### ACTIONS TO TAKE
a: Reproduce the taxi blog from "Afterwards, sated and" down to "sometimes darkened hour.", swapping every "pie" for "cake".
b: According to the taxi blog, what does the weekend single shift lease cost now?

Afterwards, sated and somnolent I could barely drive but a subsequent $95.00 hour awakened the taxi beast, whetting the appetite for more, the taxi canine ravenous and forever focused upon the hunt. Though hoping this is my last taxi Thanksgiving I will attempt to remember the best and file away the worst, savoring slices of pie served
after the burnt offerings, sweet after the sour never concerned with the sometimes darkened hour.

Monday, November 19, 2012

How It All Returns to Itself

Rereading my last entry it is obvious internally I am the same, meaning my attitude toward taxi remains what appears permanent, I don't like it and I want out.  Of course there were many details from from the weekend which might be considered both interesting and entertaining but twice having three "no-shows" in a row diminishes enthusiasm. At least during my second hour Saturday morning the no-shows were followed by an eighty dollar hour, this weekend the true epitome of the taxi roller coaster.  Further souring my attitude is my now $240.00 weekend single shift lease, up from the previous $200.00.  Given the linkage to Labor & Industry coverage and the transfer of state sales taxi liability to the driver it was expected but still the twenty percent increase was a shock.  The financial changes are tied to the clear economic reality that costs keep increasing in the United States minus real wage improvement across the cultural board.  The  expanding inflationary universe gobbles up gains leaving the unprotected with empty pockets and punctured dreams.  Once taxi was a secret safe haven allowing the lucky individual to rake in a relative treasure completely unobserved.  Those days are long gone as prying eyes peer into our world, extending eager fingers into our wallets.  The operational costs are eating everyone equally, both owners and lease drivers prominently listed upon the menu of the day, dead trout upon a chilled platter awaiting the sizzling grill.  Personally the monetary incentives remain but as I have stated I am both disinterested and bored, bored, bored. Working ever harder for the same dollars seems stupid.  How can I look into the mirror and pretend I have accomplished something?  Self-delusion is a fatal illusion leading to a final imprisonment solitary and suffocating.  Even if that cell is a Ford Crown Victoria, it is becoming impossible to justify the time and commitment to an imaginary mobility, sitting locked in stasis while traveling at 65 miles per hour through incessant rain.  My brother Steve says it is all a plot he calls "Universal Anarchy", a malevolent power ruling and influencing all of our lives.  He just might be correct.  Rarely does he mention benevolent gods bestowing blessings upon the earthly populace.  I can certainly understand why!  Punitive reality is never mentioned during the typical primary school hour.  ABC, what do I read and see?  And just what will I grow up to, and can I, be?

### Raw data
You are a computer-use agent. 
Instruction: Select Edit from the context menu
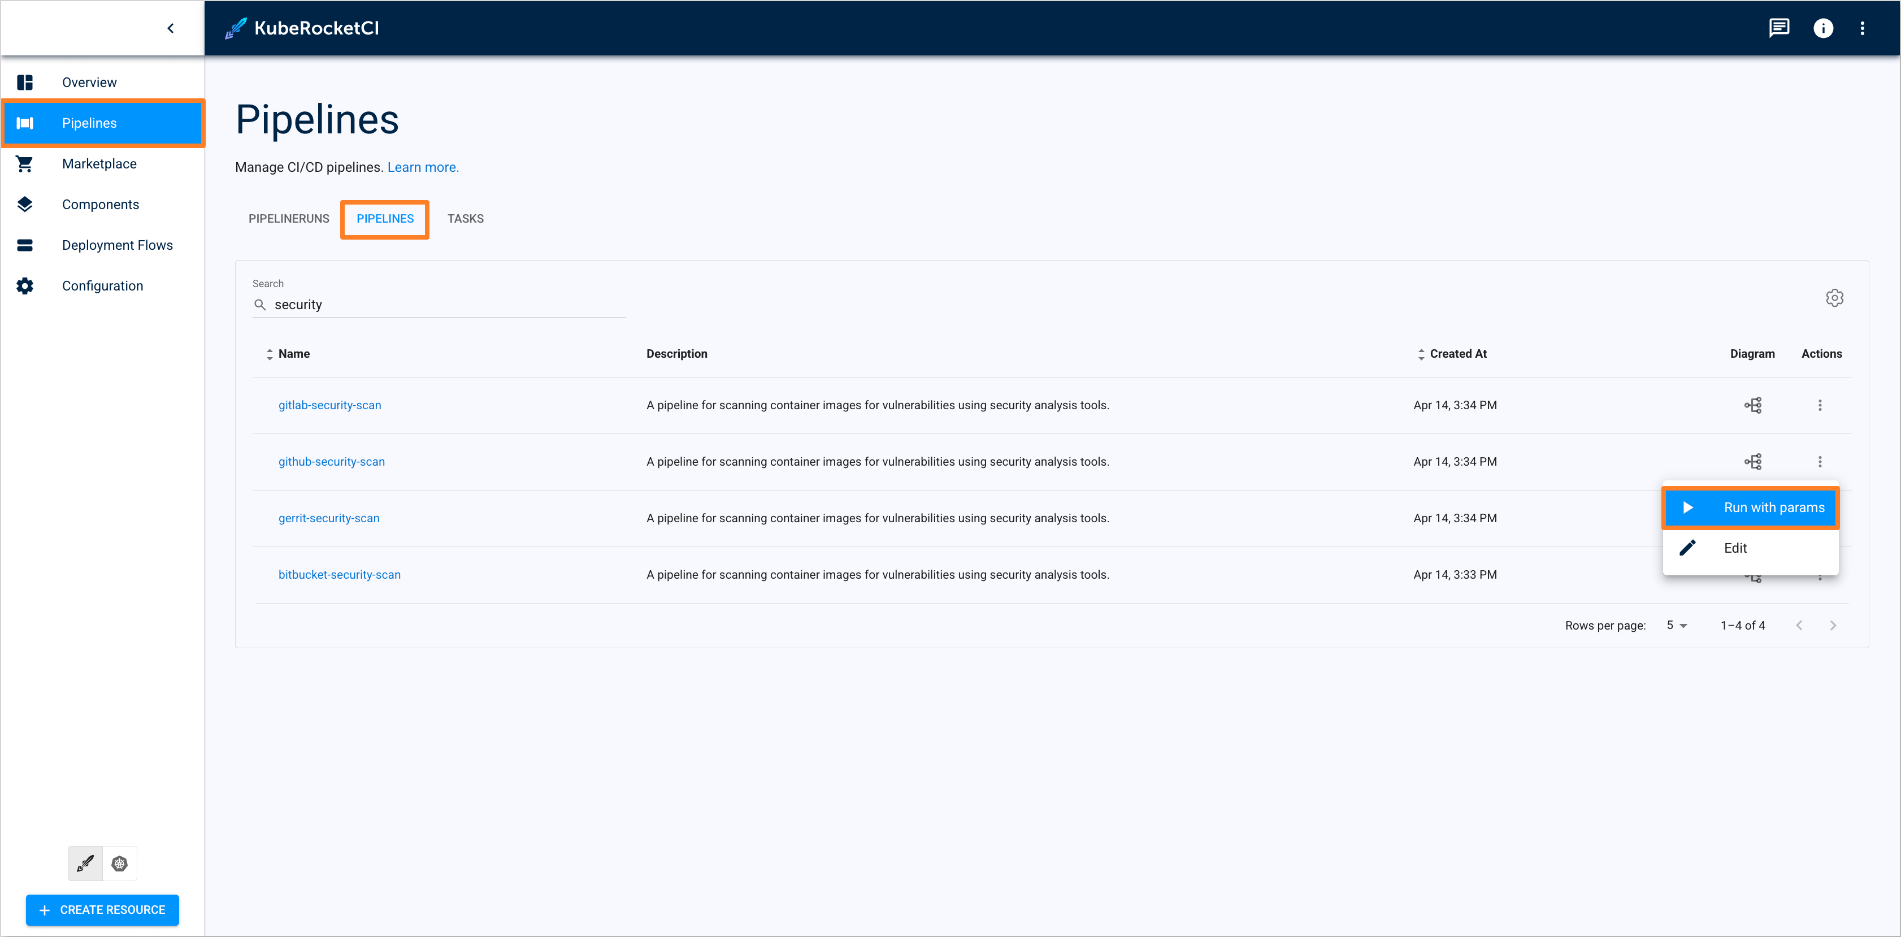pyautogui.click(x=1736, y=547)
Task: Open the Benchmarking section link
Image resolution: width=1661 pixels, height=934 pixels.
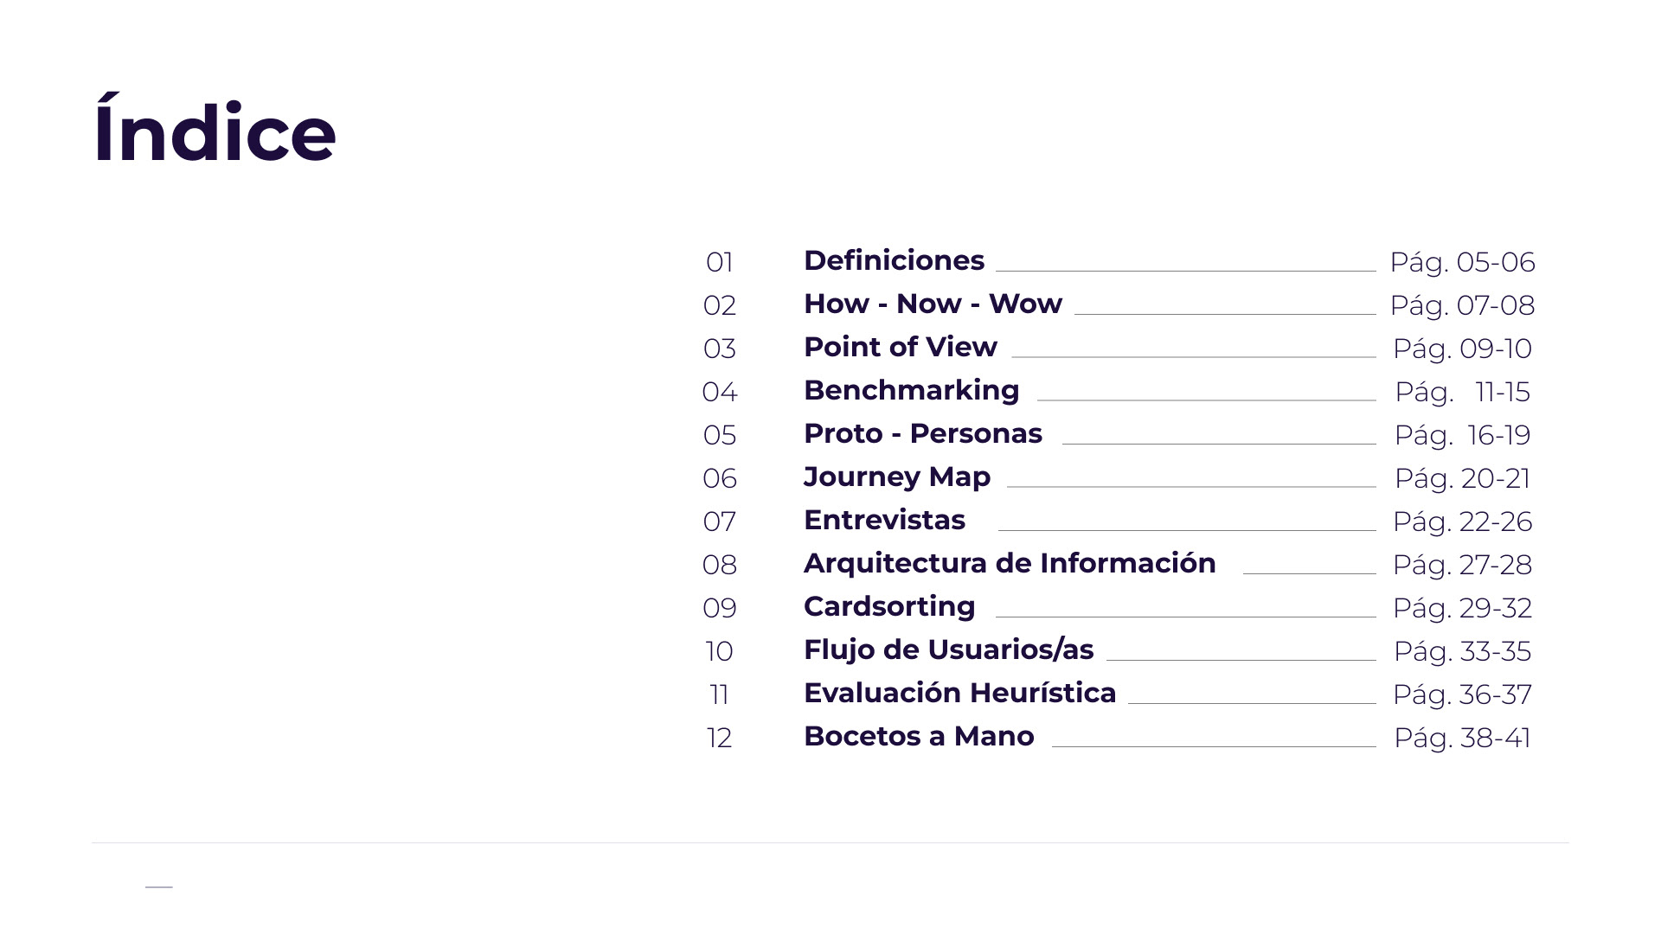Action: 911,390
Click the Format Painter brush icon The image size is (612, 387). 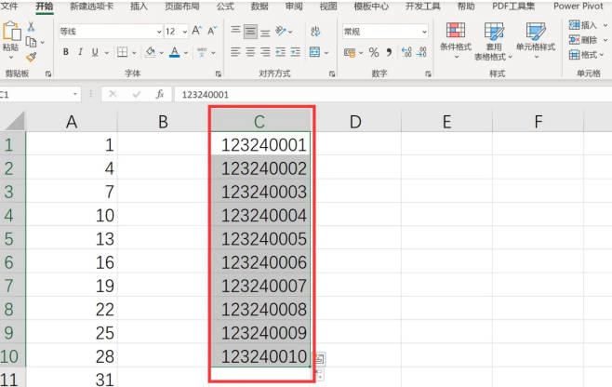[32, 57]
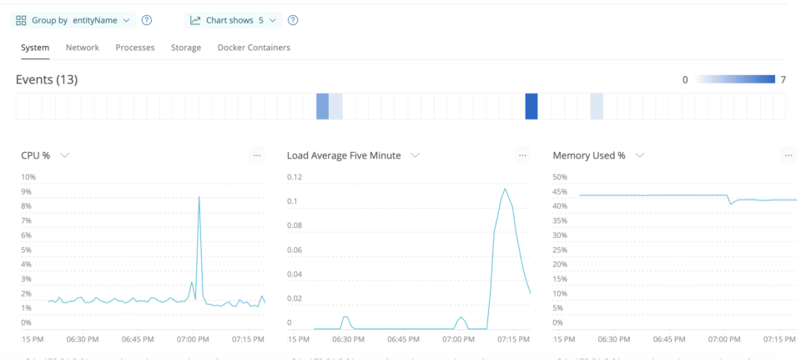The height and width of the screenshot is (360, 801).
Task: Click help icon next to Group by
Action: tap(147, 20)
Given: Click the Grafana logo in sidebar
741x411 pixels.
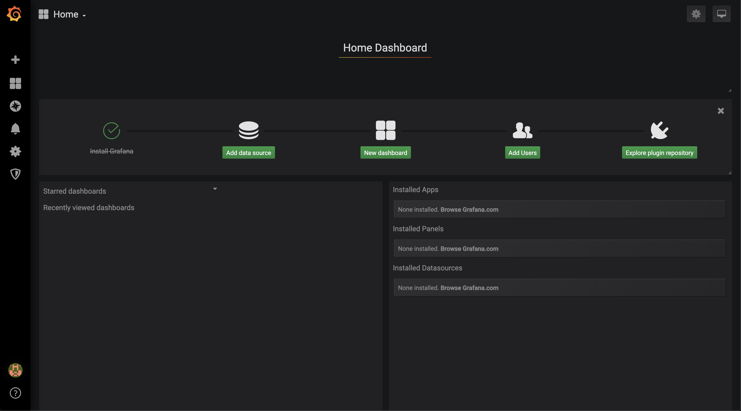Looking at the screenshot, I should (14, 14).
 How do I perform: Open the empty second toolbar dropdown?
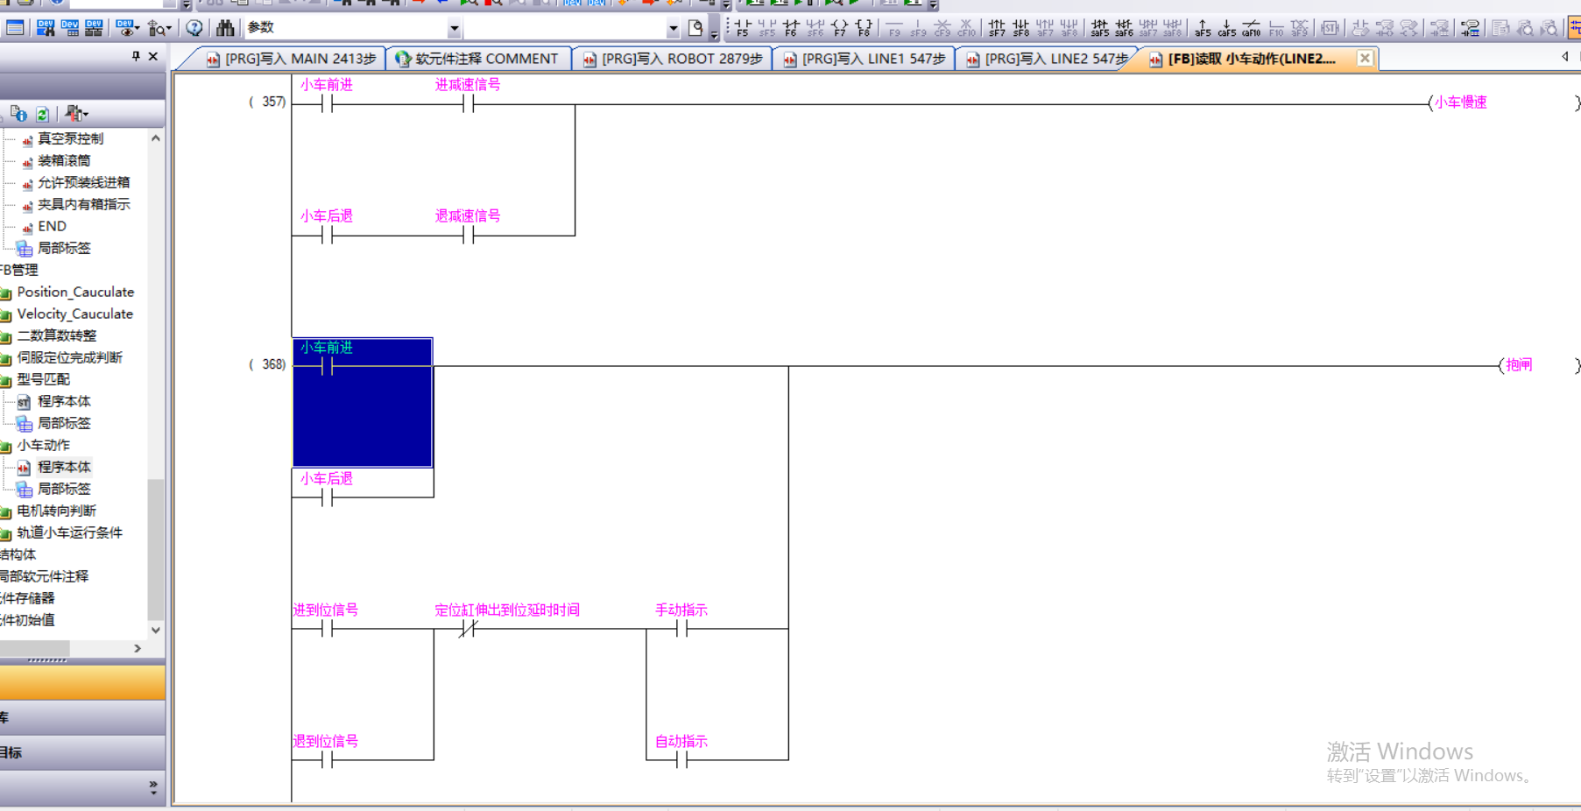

### TASK-BY-TASK SOLUTIONS
a:
Afterwards, sated and somnolent I could barely drive but a subsequent $95.00 hour awakened the taxi beast, whetting the appetite for more, the taxi canine ravenous and forever focused upon the hunt. Though hoping this is my last taxi Thanksgiving I will attempt to remember the best and file away the worst, savoring slices of cake served
after the burnt offerings, sweet after the sour never concerned with the sometimes darkened hour.

b: $240.00, up from the previous $200.00.